---- Entries provided
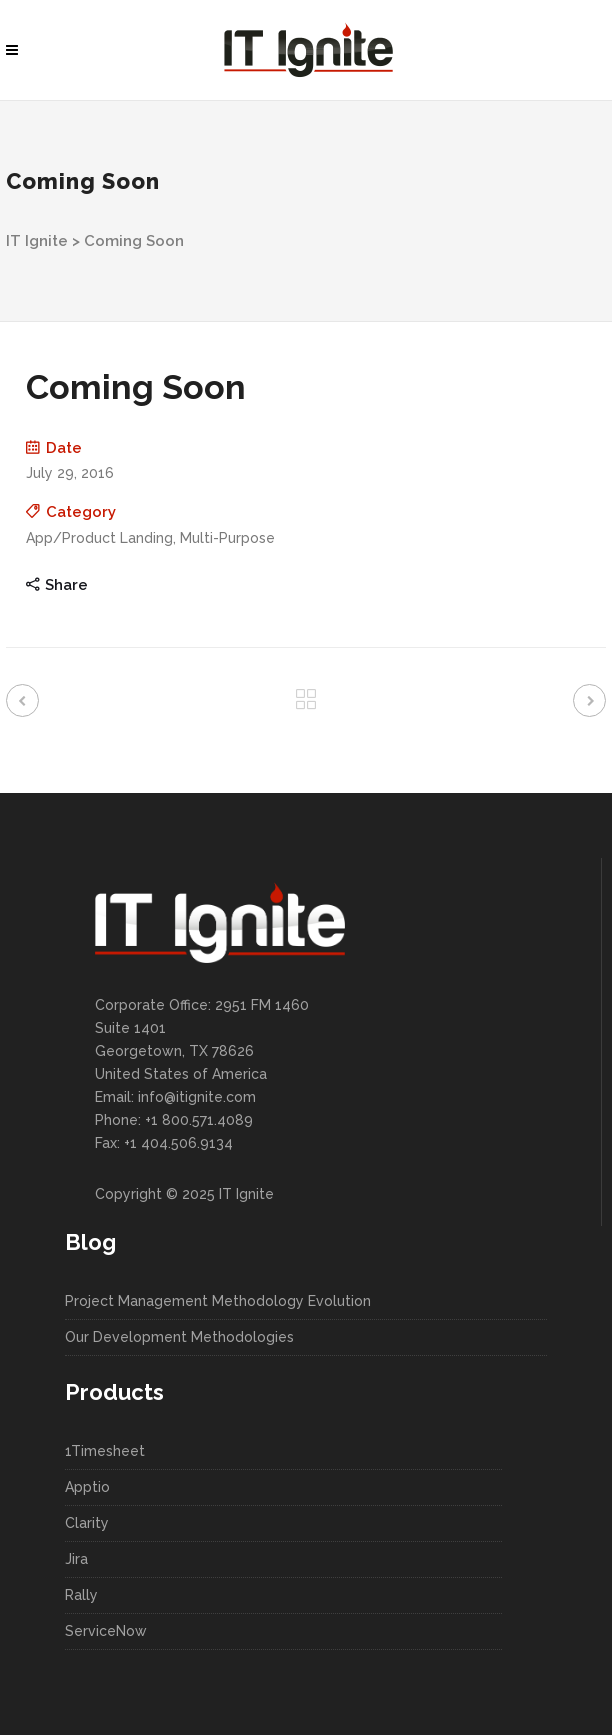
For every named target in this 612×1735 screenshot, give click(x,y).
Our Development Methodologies (179, 1337)
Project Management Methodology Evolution (218, 1301)
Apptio (87, 1487)
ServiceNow (106, 1631)
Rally (81, 1595)
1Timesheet (105, 1451)
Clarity (87, 1523)
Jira (76, 1559)
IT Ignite (37, 241)
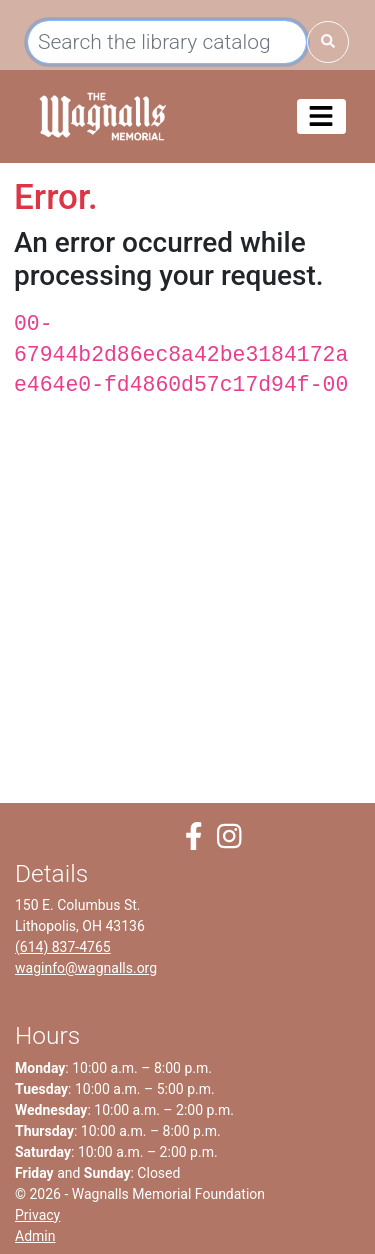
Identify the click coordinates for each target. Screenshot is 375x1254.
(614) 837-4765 (63, 947)
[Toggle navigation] (321, 116)
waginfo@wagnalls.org (86, 968)
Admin (35, 1236)
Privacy (37, 1215)
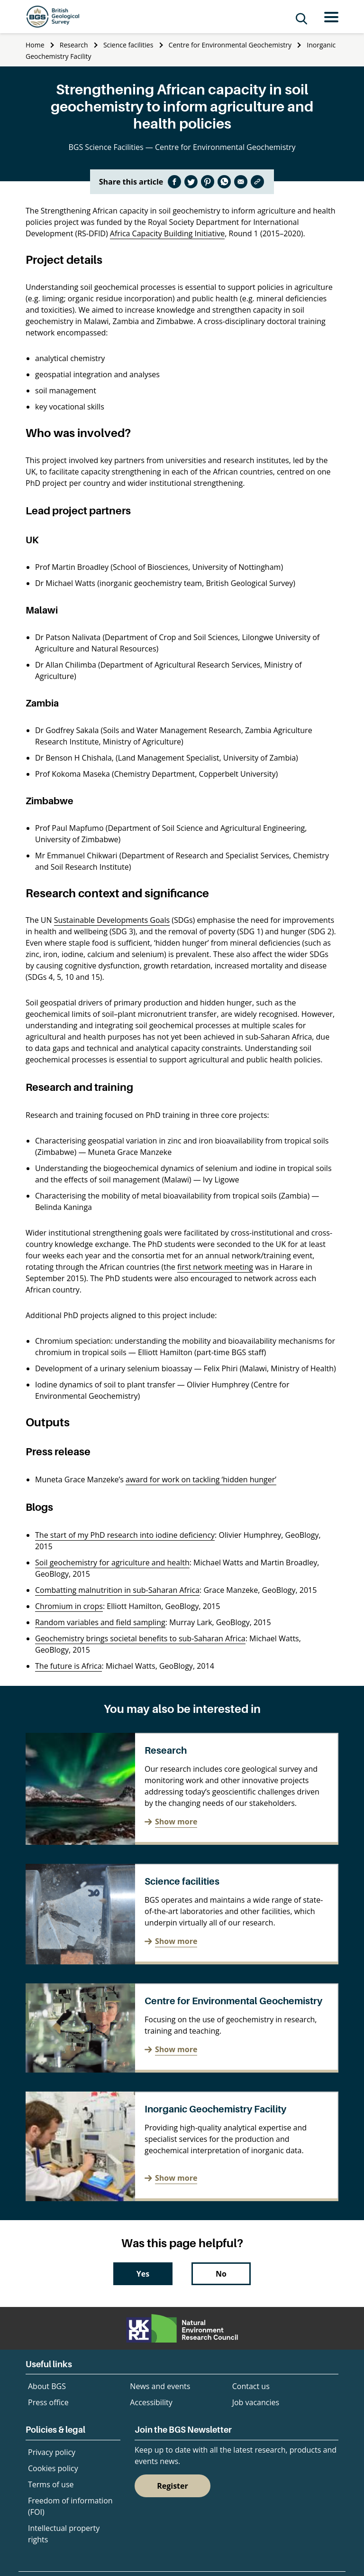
--------
**Exercise aim:**
Reproduce everything from the line containing "Clarity (87, 1523)" down to the end of the records, substituting "element" for "target" and leaving all else unchanged. Omit the pictures from the output.

**Response:**
Clarity (87, 1523)
Jira (76, 1559)
IT Ignite (37, 241)
Identify the click coordinates for each element. Screenshot is 375x1254.
(614) 837-4765 (63, 947)
[Toggle navigation] (321, 116)
waginfo@wagnalls.org (86, 968)
Admin (35, 1236)
Privacy (37, 1215)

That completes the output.